# [WHAT YOU NEED TO DO]
Return each line of the data below unchanged, please.

[Stored records]
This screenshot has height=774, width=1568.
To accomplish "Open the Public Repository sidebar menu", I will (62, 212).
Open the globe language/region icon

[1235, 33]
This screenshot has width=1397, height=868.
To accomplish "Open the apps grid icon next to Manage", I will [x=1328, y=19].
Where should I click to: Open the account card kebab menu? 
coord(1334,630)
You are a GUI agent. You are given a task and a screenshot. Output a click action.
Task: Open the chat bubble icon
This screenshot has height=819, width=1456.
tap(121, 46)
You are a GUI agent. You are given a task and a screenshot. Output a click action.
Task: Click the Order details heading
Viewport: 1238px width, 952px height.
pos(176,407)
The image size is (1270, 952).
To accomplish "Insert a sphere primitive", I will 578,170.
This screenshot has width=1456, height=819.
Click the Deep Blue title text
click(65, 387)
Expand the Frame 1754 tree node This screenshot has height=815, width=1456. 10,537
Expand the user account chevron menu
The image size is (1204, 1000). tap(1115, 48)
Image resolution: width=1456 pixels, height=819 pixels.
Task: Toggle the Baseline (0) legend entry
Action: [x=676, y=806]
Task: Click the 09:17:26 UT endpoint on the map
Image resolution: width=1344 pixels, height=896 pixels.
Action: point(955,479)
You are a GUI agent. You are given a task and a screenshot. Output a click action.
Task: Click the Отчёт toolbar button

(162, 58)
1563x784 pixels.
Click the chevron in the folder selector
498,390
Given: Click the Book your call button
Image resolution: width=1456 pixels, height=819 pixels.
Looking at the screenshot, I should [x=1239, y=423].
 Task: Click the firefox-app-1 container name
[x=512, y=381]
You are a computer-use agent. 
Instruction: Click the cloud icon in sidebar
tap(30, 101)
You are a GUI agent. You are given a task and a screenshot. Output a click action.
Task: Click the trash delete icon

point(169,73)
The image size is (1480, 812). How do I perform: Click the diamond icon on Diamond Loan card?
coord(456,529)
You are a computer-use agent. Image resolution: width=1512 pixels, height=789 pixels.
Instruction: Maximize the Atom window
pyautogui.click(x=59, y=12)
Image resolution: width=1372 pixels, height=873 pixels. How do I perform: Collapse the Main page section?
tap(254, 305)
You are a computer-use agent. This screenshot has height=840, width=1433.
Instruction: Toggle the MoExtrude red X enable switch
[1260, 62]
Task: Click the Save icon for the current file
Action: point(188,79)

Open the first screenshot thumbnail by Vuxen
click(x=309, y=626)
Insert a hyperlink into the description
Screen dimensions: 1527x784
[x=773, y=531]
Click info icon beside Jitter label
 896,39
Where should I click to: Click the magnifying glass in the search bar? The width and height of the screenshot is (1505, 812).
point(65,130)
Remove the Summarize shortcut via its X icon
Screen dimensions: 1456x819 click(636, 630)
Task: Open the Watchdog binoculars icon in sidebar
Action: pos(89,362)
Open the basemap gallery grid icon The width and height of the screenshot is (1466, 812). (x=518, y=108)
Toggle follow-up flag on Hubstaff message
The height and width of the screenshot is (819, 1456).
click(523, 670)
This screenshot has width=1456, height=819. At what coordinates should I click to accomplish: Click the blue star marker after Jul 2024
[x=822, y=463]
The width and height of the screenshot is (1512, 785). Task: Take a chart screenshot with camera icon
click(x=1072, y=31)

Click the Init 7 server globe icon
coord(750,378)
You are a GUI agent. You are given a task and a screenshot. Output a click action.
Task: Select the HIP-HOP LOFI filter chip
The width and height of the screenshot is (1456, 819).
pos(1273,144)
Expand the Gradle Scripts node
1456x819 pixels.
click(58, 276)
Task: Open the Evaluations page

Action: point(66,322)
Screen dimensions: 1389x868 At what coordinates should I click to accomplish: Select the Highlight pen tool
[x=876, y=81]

# [ANSWER AREA]
This screenshot has height=774, width=1568.
To accomplish "Open the Public Repository sidebar menu", I will (62, 212).
Open the globe language/region icon

[1235, 33]
This screenshot has width=1397, height=868.
To accomplish "Open the apps grid icon next to Manage", I will [x=1328, y=19].
Where should I click to: Open the account card kebab menu? 
coord(1334,630)
You are a GUI agent. You are given a task and a screenshot. Output a click action.
Task: Open the chat bubble icon
This screenshot has height=819, width=1456.
tap(121, 46)
You are a GUI agent. You are given a task and a screenshot. Output a click action.
Task: Click the Order details heading
Viewport: 1238px width, 952px height.
pos(176,407)
The image size is (1270, 952).
To accomplish "Insert a sphere primitive", I will 578,170.
This screenshot has width=1456, height=819.
Click the Deep Blue title text
click(65, 387)
Expand the Frame 1754 tree node This screenshot has height=815, width=1456. 10,537
Expand the user account chevron menu
The image size is (1204, 1000). tap(1115, 48)
Image resolution: width=1456 pixels, height=819 pixels.
Task: Toggle the Baseline (0) legend entry
Action: [x=676, y=806]
Task: Click the 09:17:26 UT endpoint on the map
Image resolution: width=1344 pixels, height=896 pixels.
Action: point(955,479)
You are a GUI agent. You are given a task and a screenshot. Output a click action.
Task: Click the Отчёт toolbar button

(162, 58)
1563x784 pixels.
Click the chevron in the folder selector
498,390
Given: Click the Book your call button
Image resolution: width=1456 pixels, height=819 pixels.
Looking at the screenshot, I should [x=1239, y=423].
 Task: Click the firefox-app-1 container name
[x=512, y=381]
You are a computer-use agent. 
Instruction: Click the cloud icon in sidebar
tap(30, 101)
You are a GUI agent. You are given a task and a screenshot. Output a click action.
Task: Click the trash delete icon

point(169,73)
The image size is (1480, 812). How do I perform: Click the diamond icon on Diamond Loan card?
coord(456,529)
You are a computer-use agent. Image resolution: width=1512 pixels, height=789 pixels.
Instruction: Maximize the Atom window
pyautogui.click(x=59, y=12)
Image resolution: width=1372 pixels, height=873 pixels. How do I perform: Collapse the Main page section?
tap(254, 305)
You are a computer-use agent. This screenshot has height=840, width=1433.
Instruction: Toggle the MoExtrude red X enable switch
[1260, 62]
Task: Click the Save icon for the current file
Action: point(188,79)

Open the first screenshot thumbnail by Vuxen
click(x=309, y=626)
Insert a hyperlink into the description
Screen dimensions: 1527x784
[x=773, y=531]
Click info icon beside Jitter label
 896,39
Where should I click to: Click the magnifying glass in the search bar? The width and height of the screenshot is (1505, 812).
point(65,130)
Remove the Summarize shortcut via its X icon
Screen dimensions: 1456x819 click(636, 630)
Task: Open the Watchdog binoculars icon in sidebar
Action: pos(89,362)
Open the basemap gallery grid icon The width and height of the screenshot is (1466, 812). (x=518, y=108)
Toggle follow-up flag on Hubstaff message
The height and width of the screenshot is (819, 1456).
click(523, 670)
This screenshot has width=1456, height=819. At what coordinates should I click to accomplish: Click the blue star marker after Jul 2024
[x=822, y=463]
The width and height of the screenshot is (1512, 785). Task: Take a chart screenshot with camera icon
click(x=1072, y=31)

Click the Init 7 server globe icon
coord(750,378)
You are a GUI agent. You are given a task and a screenshot. Output a click action.
Task: Select the HIP-HOP LOFI filter chip
The width and height of the screenshot is (1456, 819).
pos(1273,144)
Expand the Gradle Scripts node
1456x819 pixels.
click(58, 276)
Task: Open the Evaluations page

Action: point(66,322)
Screen dimensions: 1389x868 At what coordinates should I click to accomplish: Select the Highlight pen tool
[x=876, y=81]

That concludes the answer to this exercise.